So the way that people do this in advance in sort of experimental design is

with power.

So basically, the power is the probability that

if there's a real effect in the data set then you'll be able to detect it.

So, it depends on a few different things, it depends on the sample size,

it depends on how different the means are between the two groups,

like we saw the red and the blue lines.

And it depends how variable they are, so

we saw that there was variation around the means in both the X and the Y data sets.

So this is actually code from the R statistical programming language.

You don't have to worry about the code in this lecture but

you can just see that for example, if we want to do a t-test,

comparing the two groups which is a certain kind of statistical test.

The probability that we'll detect an effect of size 5,

that's what we have delta there with a variability of 10, the standard deviat,

standard deviation of 10 in each group and 10 samples is 18%.

So it's not very likely that even if there's an effect we'll detect it but

what you can do is you could also go back and make the calculations,

say, as is customary, we want 80% power.

In other words, we want an 80% chance of detecting an effect if it's really there.

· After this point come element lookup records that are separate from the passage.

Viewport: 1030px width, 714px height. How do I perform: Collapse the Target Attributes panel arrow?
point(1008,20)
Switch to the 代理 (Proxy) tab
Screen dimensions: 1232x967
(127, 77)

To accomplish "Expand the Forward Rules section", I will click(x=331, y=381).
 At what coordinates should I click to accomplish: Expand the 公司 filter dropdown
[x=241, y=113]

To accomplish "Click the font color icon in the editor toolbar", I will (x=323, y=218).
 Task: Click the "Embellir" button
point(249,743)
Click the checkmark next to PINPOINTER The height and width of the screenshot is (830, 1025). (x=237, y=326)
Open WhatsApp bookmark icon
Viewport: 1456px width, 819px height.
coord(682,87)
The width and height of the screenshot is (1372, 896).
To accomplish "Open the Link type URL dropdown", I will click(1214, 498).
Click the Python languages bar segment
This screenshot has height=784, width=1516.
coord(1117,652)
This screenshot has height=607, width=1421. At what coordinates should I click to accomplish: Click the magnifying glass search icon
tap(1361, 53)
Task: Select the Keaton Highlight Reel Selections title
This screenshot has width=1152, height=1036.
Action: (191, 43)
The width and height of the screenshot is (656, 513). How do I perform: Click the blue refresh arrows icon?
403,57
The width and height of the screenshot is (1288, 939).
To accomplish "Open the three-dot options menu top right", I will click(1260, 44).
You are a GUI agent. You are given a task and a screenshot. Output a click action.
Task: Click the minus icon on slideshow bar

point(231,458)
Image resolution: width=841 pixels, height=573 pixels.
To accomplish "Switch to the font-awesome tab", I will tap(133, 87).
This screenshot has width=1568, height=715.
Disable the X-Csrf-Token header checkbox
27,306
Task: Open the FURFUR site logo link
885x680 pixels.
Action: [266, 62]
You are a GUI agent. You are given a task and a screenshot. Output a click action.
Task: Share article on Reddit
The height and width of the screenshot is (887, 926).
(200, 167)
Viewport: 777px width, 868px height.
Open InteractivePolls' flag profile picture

So for a effect size of 5 and a standard deviation of 10,

you could see that we could calc back out, how many samples that we need to collect?

Here, in this case by doing the calculation,

we see we need 64 samples from each groups

in order to have an 80% chance of detecting its particular effects on us.

But similarly, you can do that calculation by saying, how many do you need to have

for one group if you're only going to be doing, or for each group,

if you're only going to be doing a test in one direction or the other?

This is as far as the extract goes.